TEMA DE CAPA
FEVEREIRO 2026 REVISTA DRAGÕES
O lugar onde o futebol não entra
No Touro, a casa, os avós, os primos e o café devolvem-lhe silêncio e chão. No Porto, a vida assentou. Entre as duas margens, segura-se ao essencial,“ principalmente à família”.
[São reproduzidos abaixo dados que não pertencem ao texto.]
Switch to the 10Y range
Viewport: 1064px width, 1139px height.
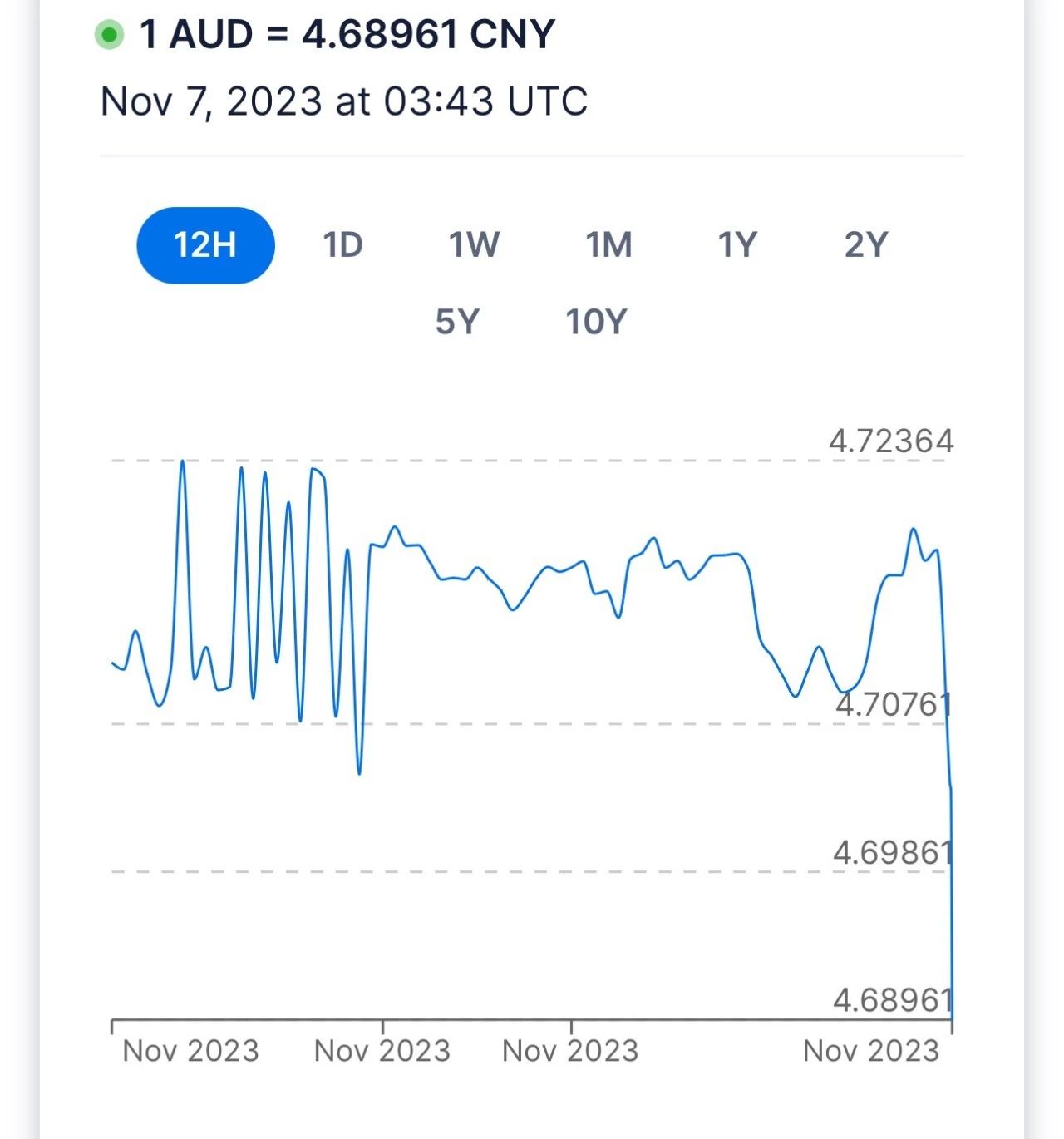coord(596,321)
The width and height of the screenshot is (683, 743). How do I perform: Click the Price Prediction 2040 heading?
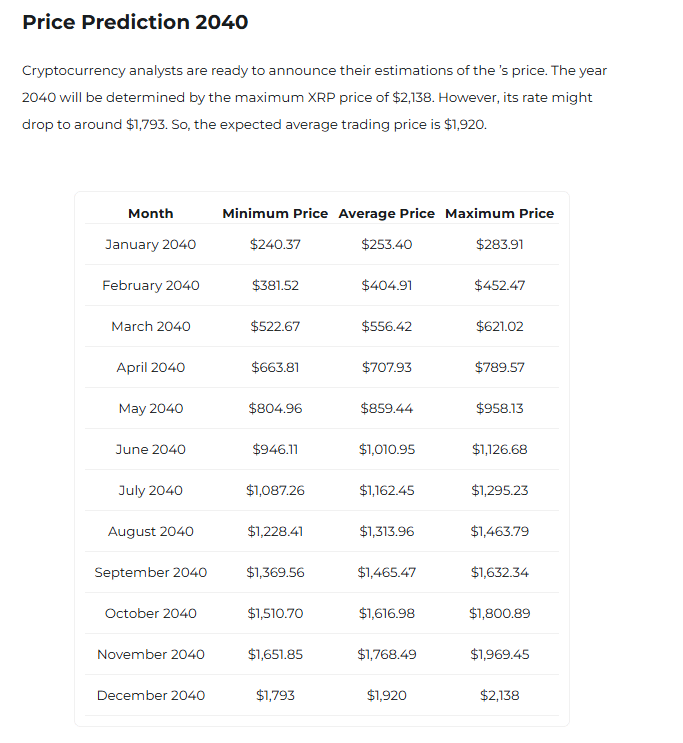(x=135, y=22)
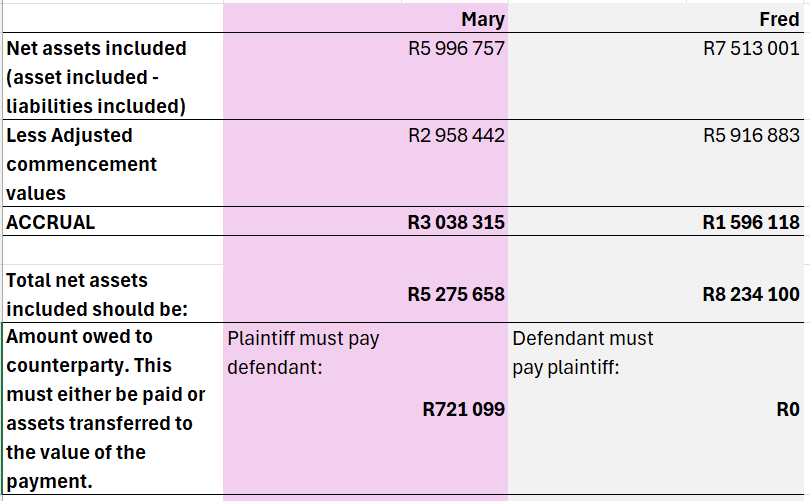Select Mary's total net assets R5 275 658
Viewport: 810px width, 501px height.
click(x=456, y=294)
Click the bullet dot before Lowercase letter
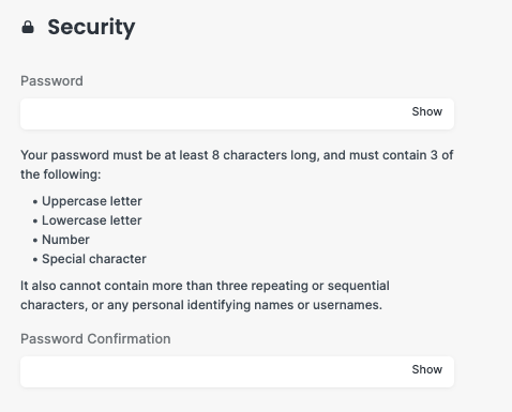 35,221
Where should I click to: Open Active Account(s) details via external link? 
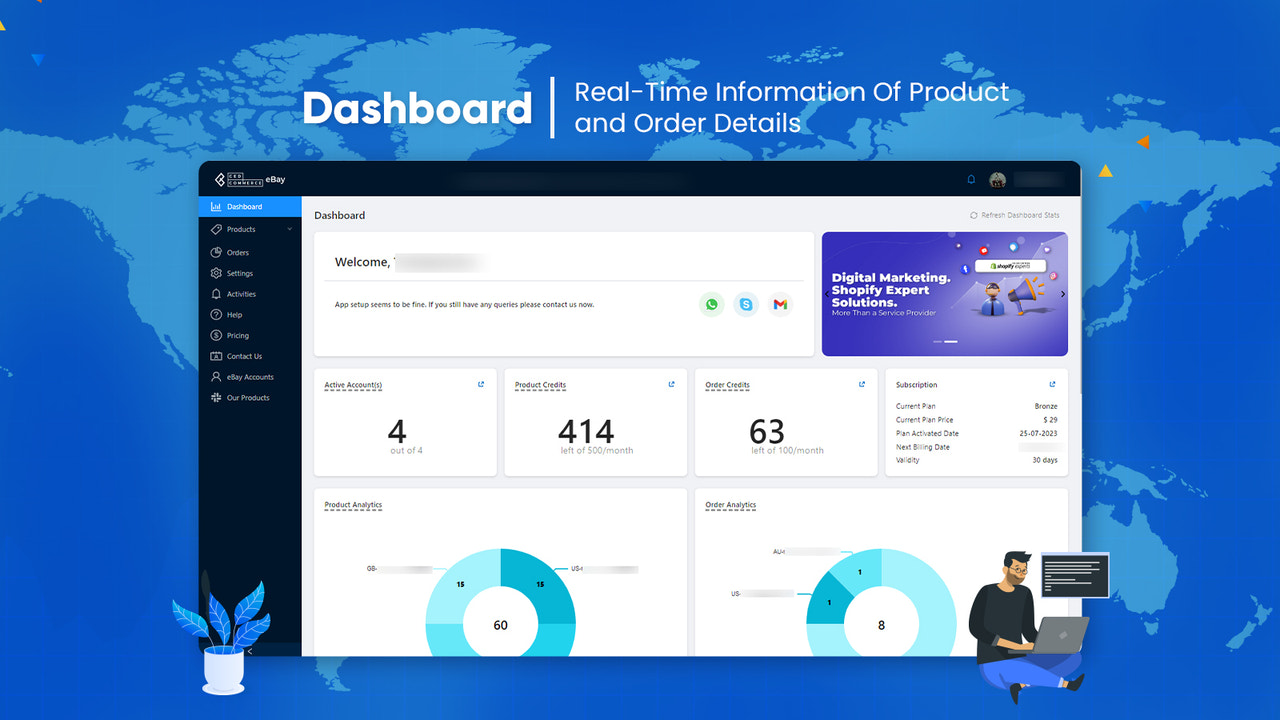[480, 383]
Se há duas coisas que seguram Cláudio Ramos quando o futebol aperta, são a família e a terra. Ele próprio aceita essa definição sem hesitar, mas faz logo uma distinção que diz tudo sobre prioridades.“ Principalmente a família”. A família direta, a que vive com ele todos os dias:“ A minha mulher e os meus filhos estão sempre comigo, são as pessoas mais importantes da minha vida”. Depois vem a mãe e o resto de uma estrutura afetiva que ele descreve como se fosse um mapa pequeno e fechado, daqueles em que toda a gente mora perto de toda a gente. A aldeia não é grande e isso, para ele, é uma sorte. A proximidade é literal. A família dele está ali, a família de Verónica, a esposa, também, sogros incluídos, tudo“ muito perto”. Essa geografia de gente dá-lhe uma força simples e constante, uma espécie de rede que puxa sem prender. E é por isso que o Touro tem um estatuto diferente de qualquer outro lugar. Não é só voltar a casa, é desligar. Cláudio explica-o com uma clareza quase terapêutica. No Porto pode estar“ cheio de problemas”, pode“ não jogar” ou estar“ lesionado”, mas vai ao Touro e acontece outra coisa.“ Esqueço tudo”. Fica um dia ou dois dias e, enquanto lá está, há uma regra: o futebol não entra.“ Não penso em futebol, não penso em problemas”. Vai à casa da mãe, passa pelo pai, vê avós, um tio, encontra primos, vai ao café, revê“ o pessoal lá da aldeia” que não vê há algum tempo. E há uma frase que resume o mecanismo do escape com precisão:“ Nunca tenho espaço, nem na minha memória, nem no meu pensamento … não me vem nada do futebol”. Para ele, é“ um escape incrível”. A reconstrução de uma casa no Touro encaixa nesse mesmo propósito. Um“ cantinho” próprio, um lugar para pousar e também para garantir que essa ligação não se perde com o tempo. No passado, quando estava no Tondela, chegou a imaginar outro caminho, mais perto das origens, talvez ficar por Viseu, mas a vida foi assentando noutro sítio.“ Neste momento tenho casa aqui” e a permanência no Porto já não é circunstancial. Verónica estudou cinco anos na cidade e, como ele nota com graça e verdade, a esposa“ já tem quase tantos anos de Porto como tem do Touro”. Gosta de estar aqui. Os filhos também. Estão estabelecidos.